C’est ainsi qu’est né le CRUA. On s’est finalement rendu compte qu’on ne pouvait pas s’entendre. Les dirigeants de l’OS ont compris que les gens du Comité central n’étaient pas disposés à nous donner les moyens pour passer à l’action et qu’ils se jouaient de nous. Ils (les responsables de l’Organisation spéciale, ndlr) ont réuni tous les militants qui étaient dans l’OS. Il fallait partir avec ça pour déclencher l’insurrection. Mais il fallait que ça soit une décision plus ou moins collégiale.
C’est une décision grave, avec son lot de morts et de sacrifices. Ils en étaient conscients. On ne peut pas prendre une telle résolution avec deux, trois ou cinq dirigeants. Ce n’est pas suffisant. C’est ainsi qu’est venue l’idée de réunir les 22. Ils étaient tous choisis parmi les cadres de l’OS. Ils ont pris des responsables d’un peu partout. Moi, j’étais à Biskra. Ils nous ont dit on va tenir un congrès et on va prendre une décision. Voilà comment il y avait eu 22 membres à ce conclave.»
Lors de cette même interview, M. Lamoudi nous avait précisé : «Les membres du comité qui devait diriger la Révolution, ils se sont imposés naturellement par leur personnalité et leur parcours. Ce comité comprenait : Didouche Mourad, Boudiaf, Ben M’hidi, Ben Boulaïd et Bitat. Ils ont été rejoints ensuite par Krim Belkacem.
La date (du déclenchement de l’insurrection) devait être décidée par le petit comité formé par ces gens-là. Ils devaient préparer le terrain avant le passage à l’acte. Nous avons cependant émis cette restriction : le déclenchement de la Révolution ne devait pas dépasser six mois, parce que par expérience, on sait que, après six mois, il n’y a plus de secret, et l’ennemi prend ses dispositions.» (L’entretien réalisé avec Si Abdelkader Lamoudi a été publié dans El Watan du 5 juillet 2018).

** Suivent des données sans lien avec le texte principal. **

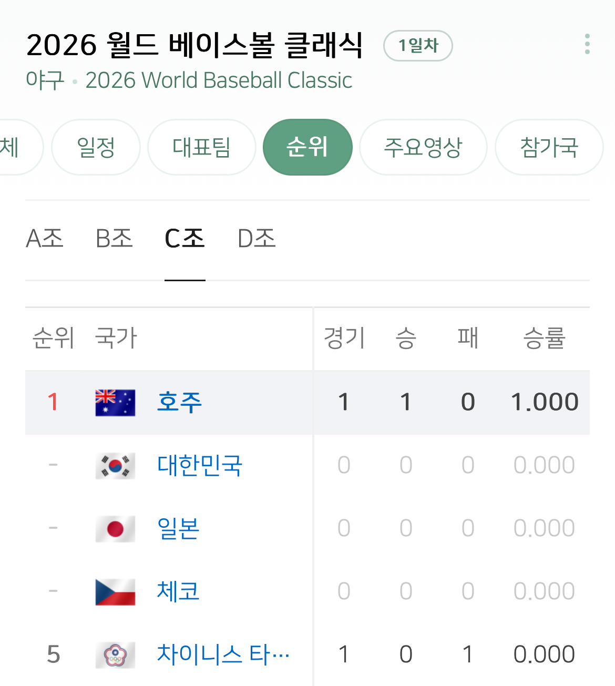This screenshot has width=615, height=686.
Task: Open the 대한민국 team link
Action: point(200,466)
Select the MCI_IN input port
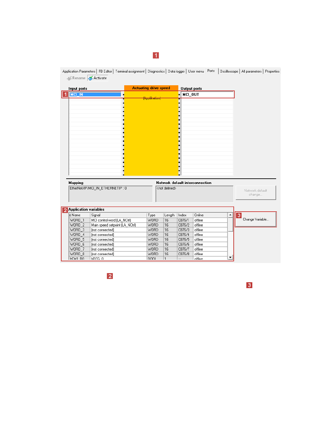 (x=96, y=94)
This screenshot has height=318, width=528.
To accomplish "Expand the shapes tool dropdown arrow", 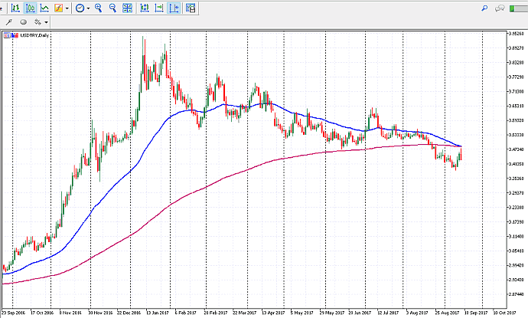I will [x=45, y=23].
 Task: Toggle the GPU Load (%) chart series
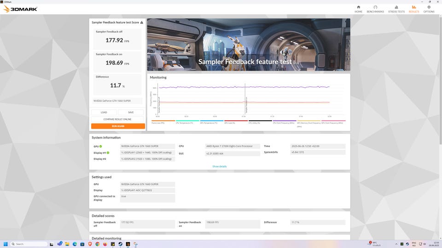(x=235, y=121)
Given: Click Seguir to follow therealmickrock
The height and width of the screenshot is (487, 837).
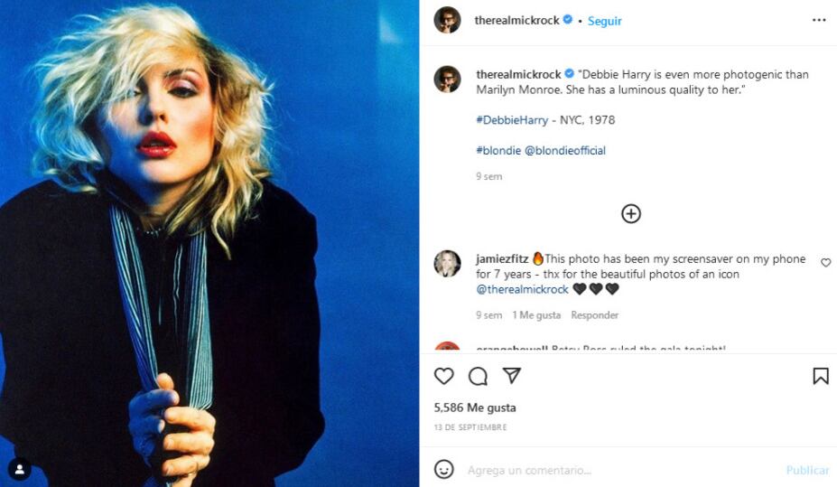Looking at the screenshot, I should click(604, 21).
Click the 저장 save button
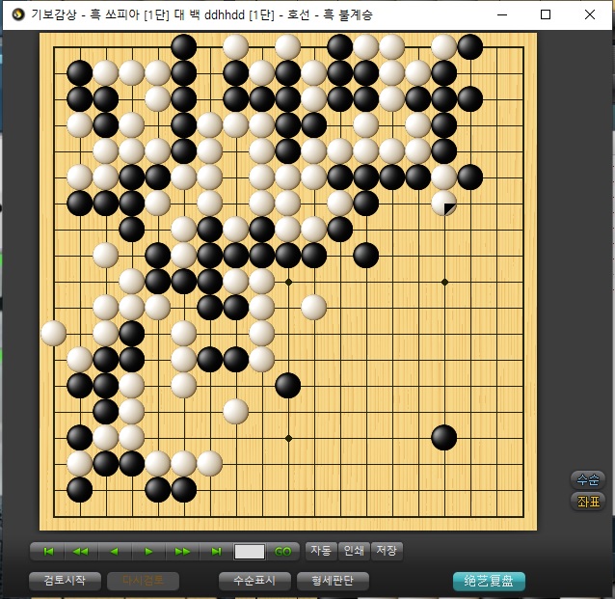This screenshot has width=615, height=599. click(x=387, y=551)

En 1974, à l’occasion du 20e anniversaire de la flamme de Novembre, Mohamed Boudiaf a fait paraître un document important sous le titre «La préparation du 1er Novembre 1954». Ce témoignage a été publié dans le journal El Djarida n° 15 de novembre 1974. El Djarida était l’organe central de son parti, le PRS, le Parti de la révolution socialiste. Sur le déroulement de la Réunion des 22, et les points qui y ont été discutés, Boudiaf écrit : « La séance était présidée par Ben Boulaïd.

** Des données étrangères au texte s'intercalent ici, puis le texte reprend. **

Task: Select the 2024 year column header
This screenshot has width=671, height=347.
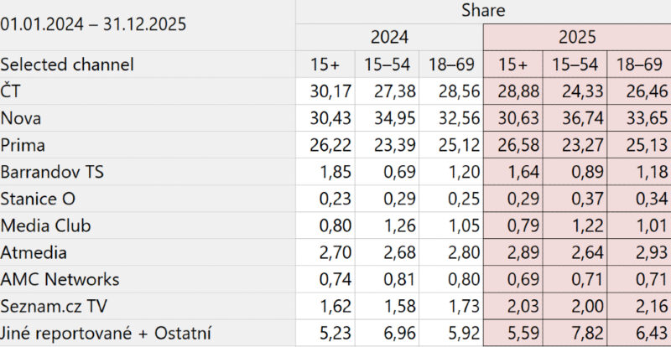Action: [389, 38]
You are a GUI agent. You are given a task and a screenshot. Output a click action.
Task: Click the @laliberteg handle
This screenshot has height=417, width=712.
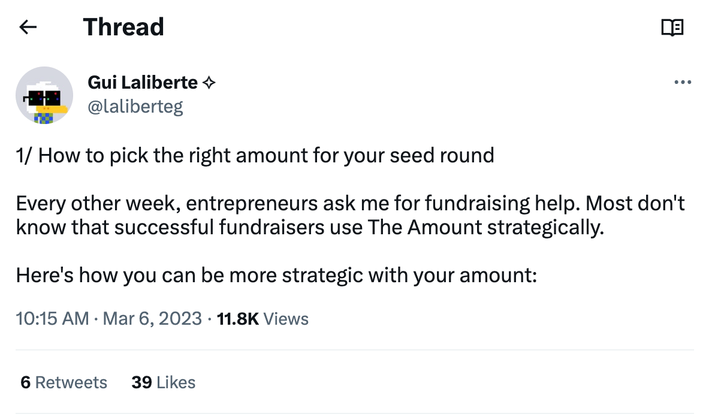tap(135, 107)
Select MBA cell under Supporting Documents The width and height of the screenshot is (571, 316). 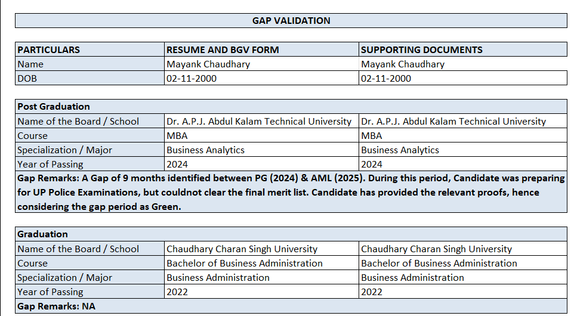371,136
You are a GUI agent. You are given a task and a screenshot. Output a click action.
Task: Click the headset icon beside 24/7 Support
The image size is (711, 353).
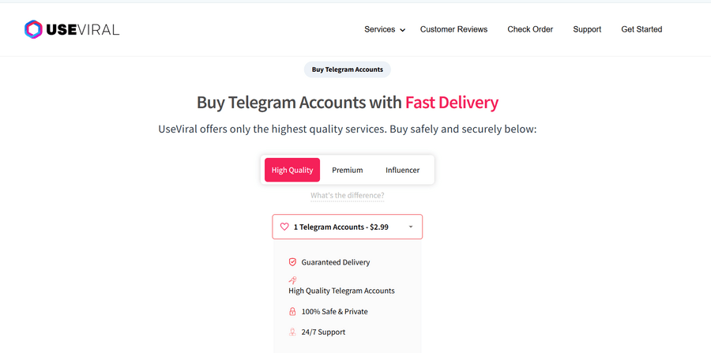(x=292, y=332)
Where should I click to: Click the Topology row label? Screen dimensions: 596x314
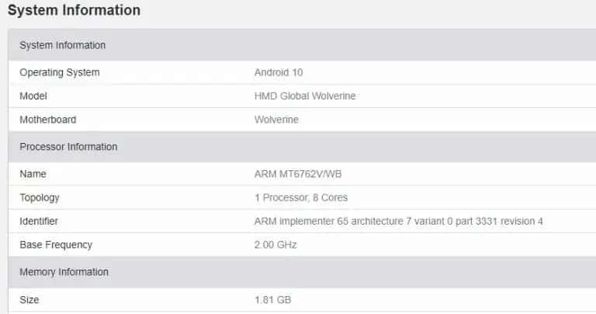[x=40, y=197]
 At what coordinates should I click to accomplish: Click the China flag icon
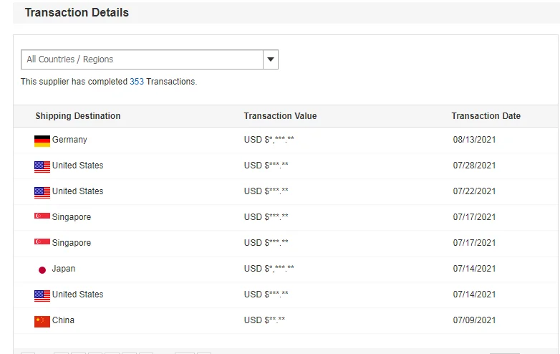42,322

Quant à moi, je présentais le rapport, élaboré au cours des réunions préparatoires par tout le groupe, relayé de temps à autre par Ben M’hidi et Didouche». «Les points soulevés étaient les suivants : historique de l’OS depuis sa création jusqu’à sa dissolution ; bilan de la répression et dénonciation de l’attitude capitularde de la direction du parti ; travail effectué par les anciens de l’OS entre 1950 et 1954 ; la crise du parti et ses raisons profondes, à savoir le conflit entre la ligne réformiste de la direction et les aspirations révolutionnaires de la base, crise dont le résultat était la scission du parti et son inefficacité ; explication de notre position dans le CRUA par rapport à la crise et aux Centralistes ; compte-tenu de cette situation, de l’existence de la guerre de libération en Tunisie et au Maroc, que fallait-il faire ? Le rapport se terminait par ces mots : “ Nous, anciens de l’OS, il nous appartient aujourd’hui de nous concerter et de décider de l’avenir”».

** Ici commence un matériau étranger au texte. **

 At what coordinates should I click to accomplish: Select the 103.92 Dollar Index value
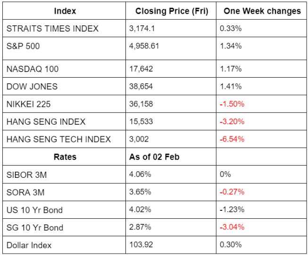(141, 245)
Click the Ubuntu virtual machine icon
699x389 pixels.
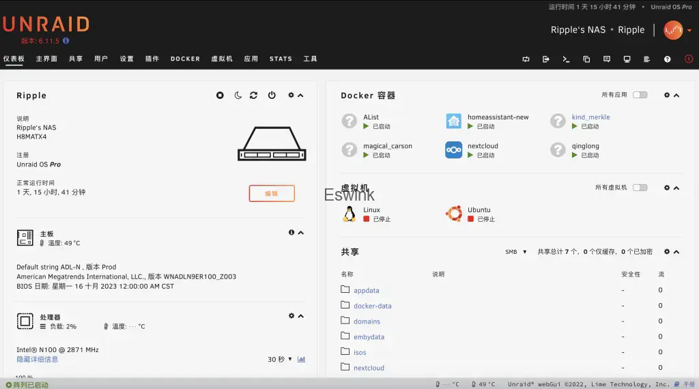(454, 214)
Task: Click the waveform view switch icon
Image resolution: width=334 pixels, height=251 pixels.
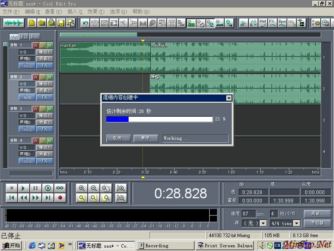Action: [14, 23]
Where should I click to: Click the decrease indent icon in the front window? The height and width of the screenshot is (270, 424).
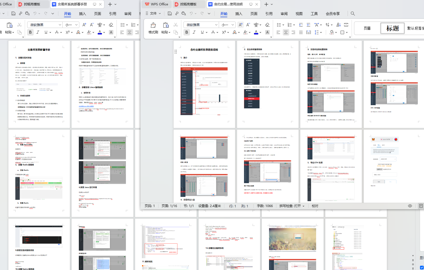click(301, 25)
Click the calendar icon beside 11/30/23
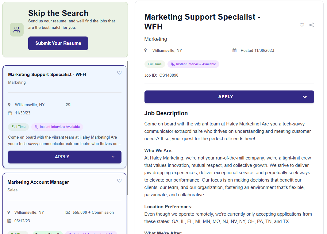 (10, 113)
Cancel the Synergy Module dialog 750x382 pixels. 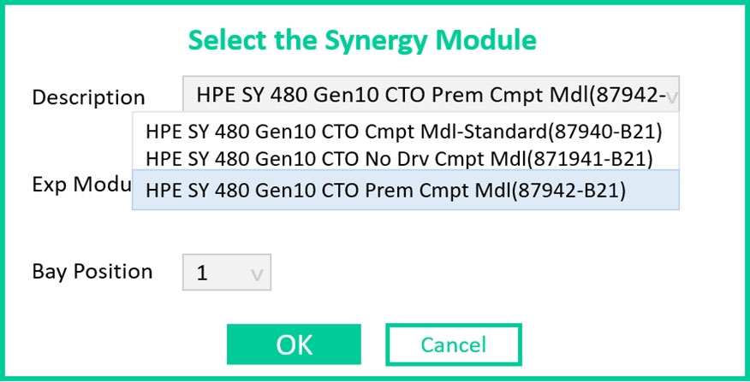453,344
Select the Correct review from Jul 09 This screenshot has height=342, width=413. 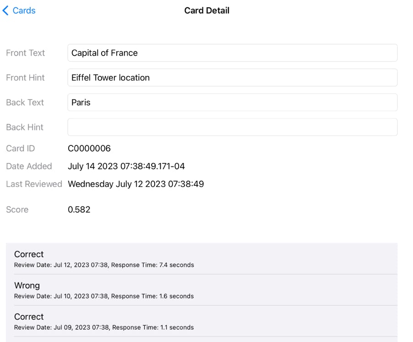pos(201,321)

La séance de l’après-midi, ajoute Mohamed Boudiaf, «fut réservée à la discussion du rapport qui eut lieu dans une atmosphère franche et fraternelle. Deux positions se dégagèrent : l’une, représentée essentiellement par les éléments recherchés, préconisait le passage immédiat à l’action comme seul moyen de dépasser la situation catastrophique, non seulement du parti, mais du mouvement révolutionnaire dans son ensemble.
L’autre orientation, sans remettre en cause la nécessité de l’action, jugeait que le moment de la déclencher n’était pas encore venu. Les échanges d’argument furent très durs. La décision fut acquise après l’intervention émouvante de Souidani Boudjemaâ qui, les larmes aux yeux, fustigea les réticents en déclarant : “Oui ou non, sommes-nous des révolutionnaires ? Alors qu’attendons-nous pour faire cette révolution si nous sommes sincères avec nous-mêmes”».
La «motion qui fut adoptée», souligne le co-fondateur du FLN, «condamnait nettement la scission du parti et ses auteurs. Elle proclamait la volonté d’un ensemble de cadres de “juguler les effets de la crise” et de “sauver le mouvement révolutionnaire algérien de la débâcle”. Elle décidait “le déclenchement de l’insurrection armée, seul moyen pour dépasser les luttes intestines et libérer l’Algérie”».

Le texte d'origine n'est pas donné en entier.